RECORDS FOR THIS EXERCISE:
━━━
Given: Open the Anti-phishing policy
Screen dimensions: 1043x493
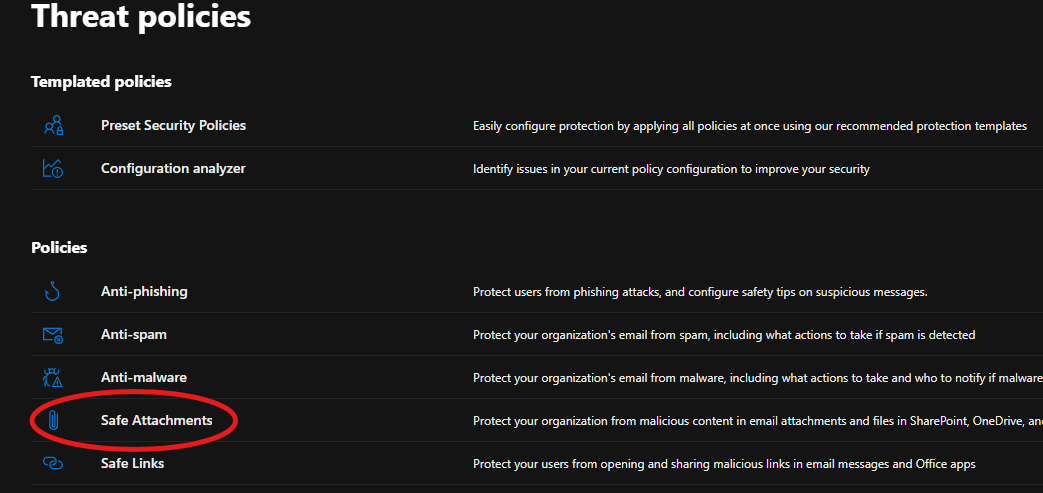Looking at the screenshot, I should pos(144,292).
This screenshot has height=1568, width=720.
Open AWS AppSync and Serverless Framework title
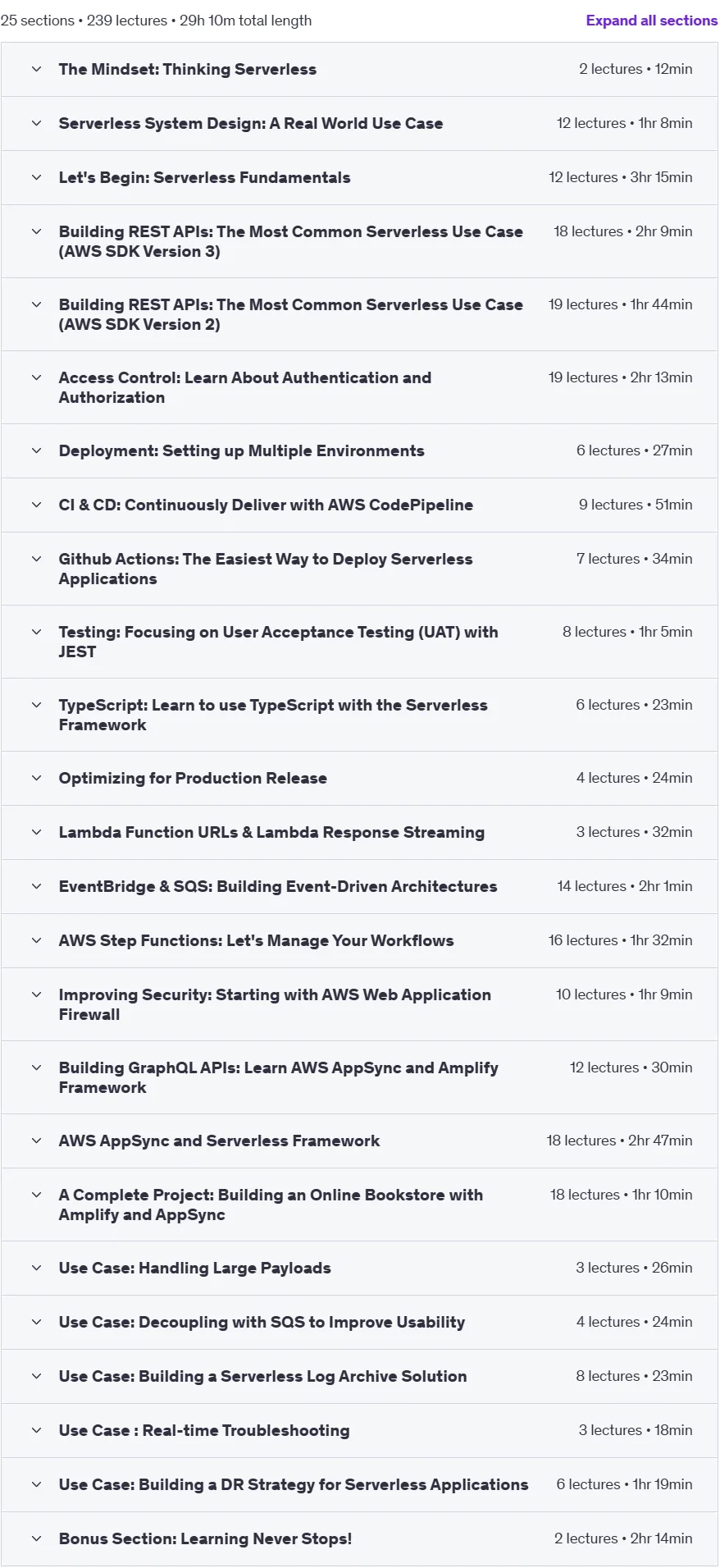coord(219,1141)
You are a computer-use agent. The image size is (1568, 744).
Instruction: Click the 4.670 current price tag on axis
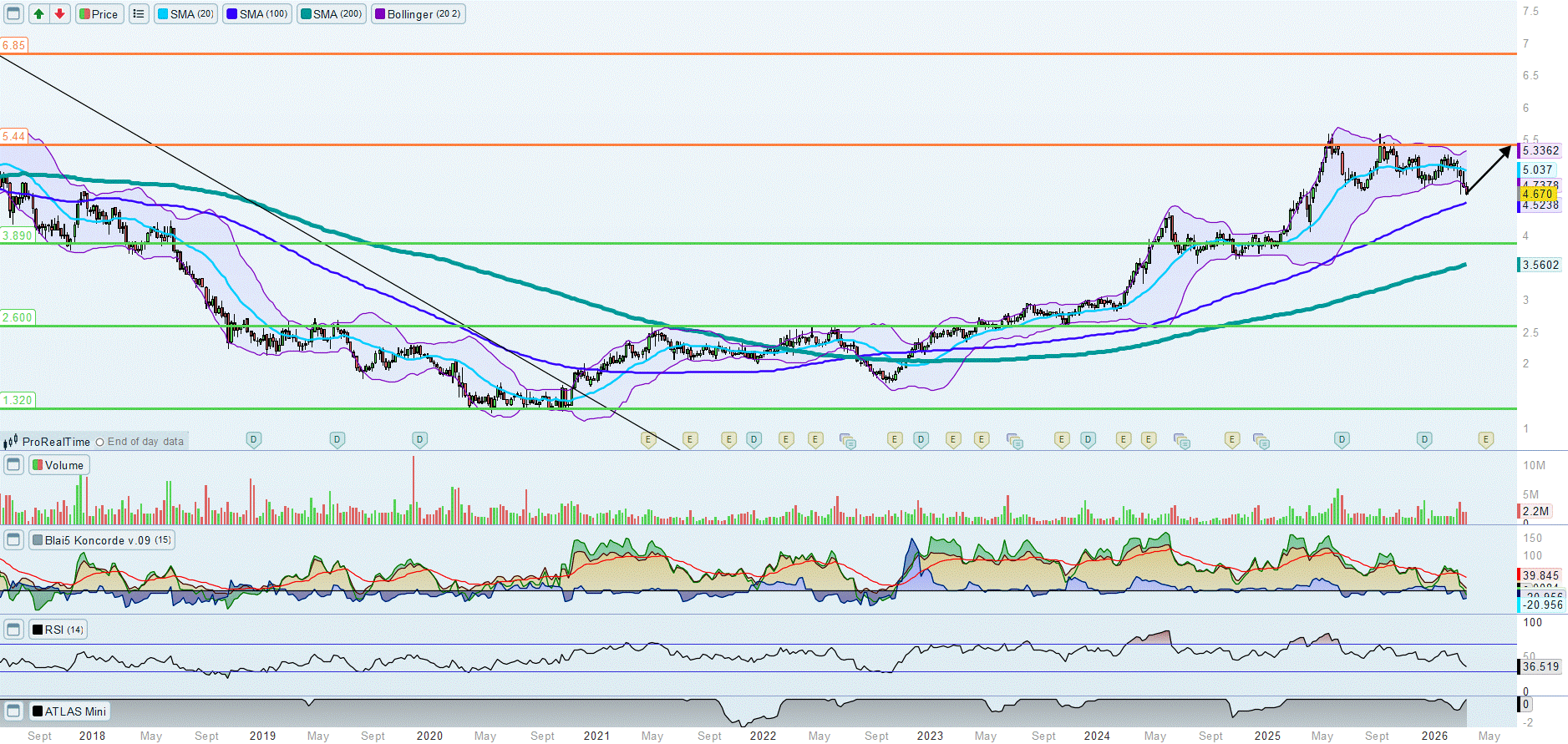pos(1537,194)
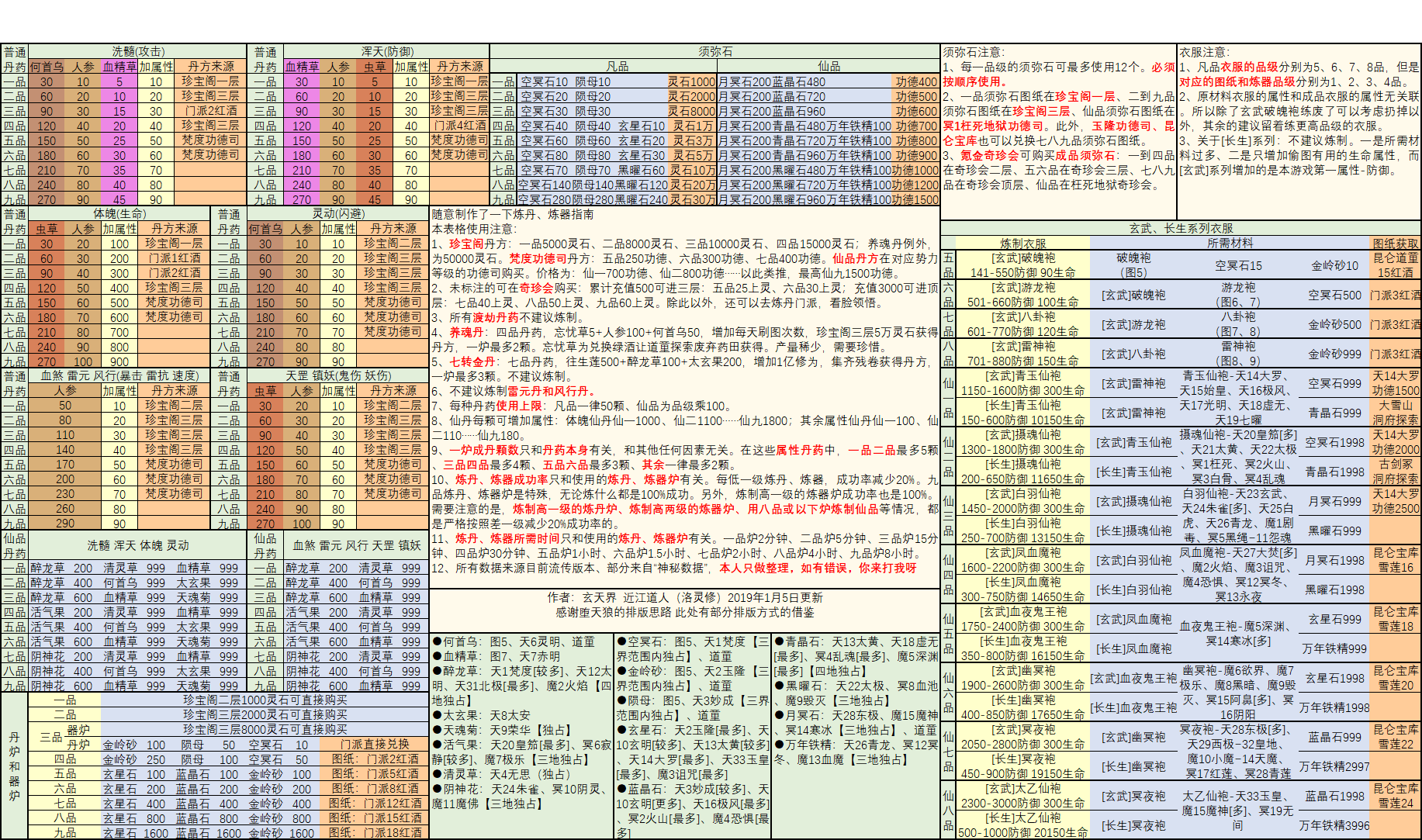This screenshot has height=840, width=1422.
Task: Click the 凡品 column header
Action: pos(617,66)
━━━
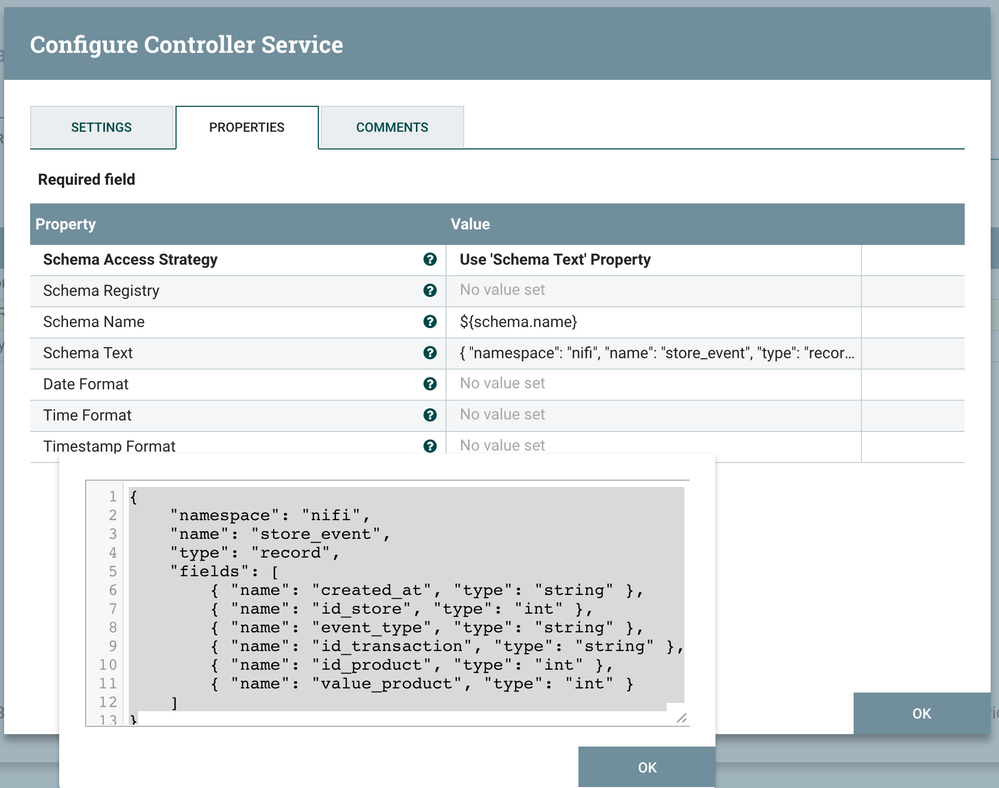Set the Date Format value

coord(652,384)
━━━
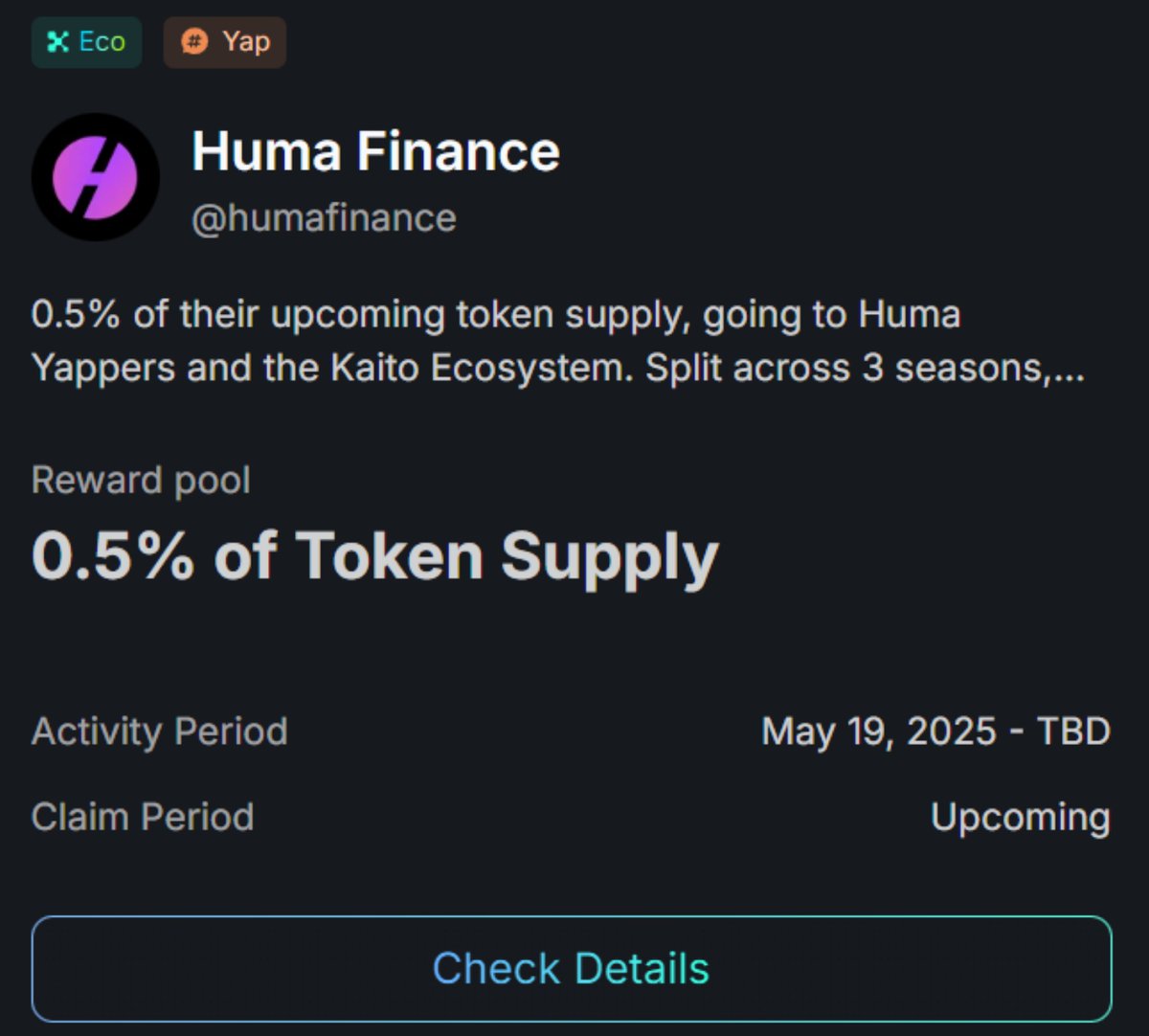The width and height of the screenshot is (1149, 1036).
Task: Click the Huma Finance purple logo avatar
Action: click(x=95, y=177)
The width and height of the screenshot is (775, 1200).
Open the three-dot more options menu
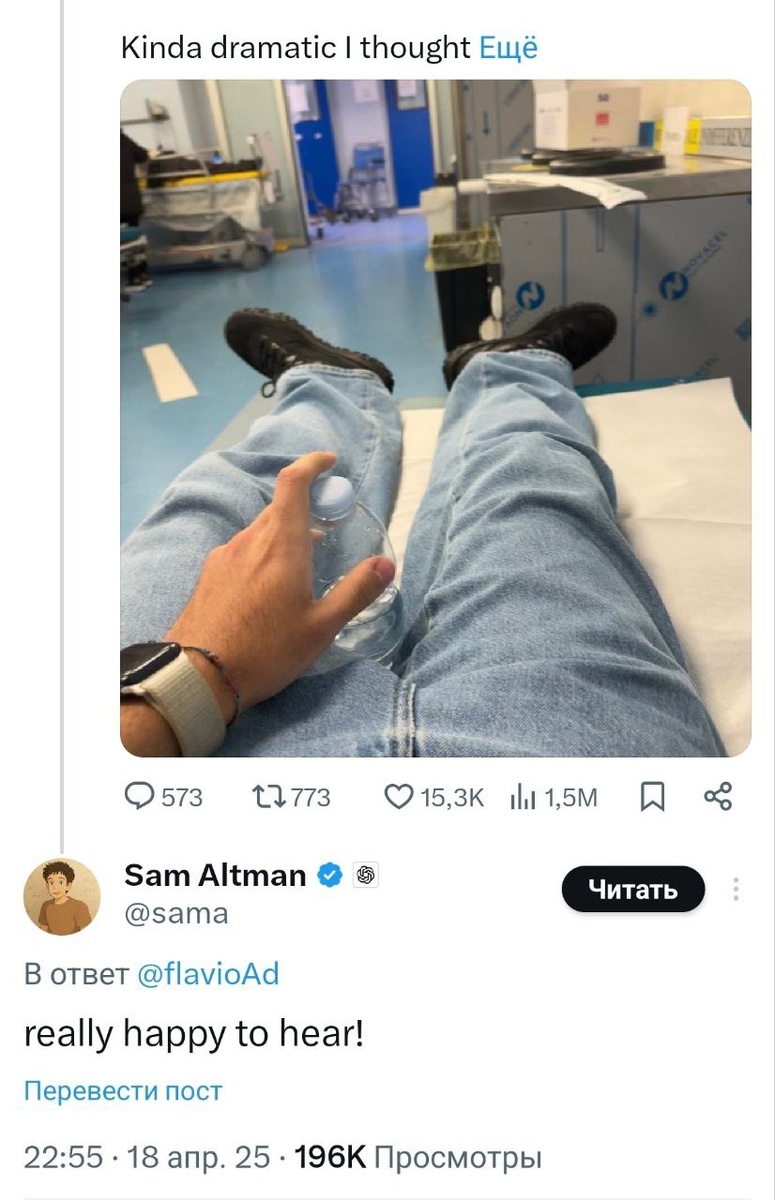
━━━
PROBLEM: Restate the data starting at the line containing "Given: Open the Anti-phishing policy" and ending at the line containing "Action: pos(617,66)", with "Instruction" renamed to "Command" and nothing else altered. Omit the pictures from the answer.

EXERCISE ANSWER:
Given: Open the Anti-phishing policy
Screen dimensions: 1043x493
Looking at the screenshot, I should pos(144,292).
This screenshot has height=1568, width=720.
Open AWS AppSync and Serverless Framework title
coord(219,1141)
You are a computer-use agent. The image size is (1568, 744).
Command: Click the 4.670 current price tag on axis
pos(1537,194)
This screenshot has height=840, width=1422.
Task: Click the 凡品 column header
Action: pos(617,66)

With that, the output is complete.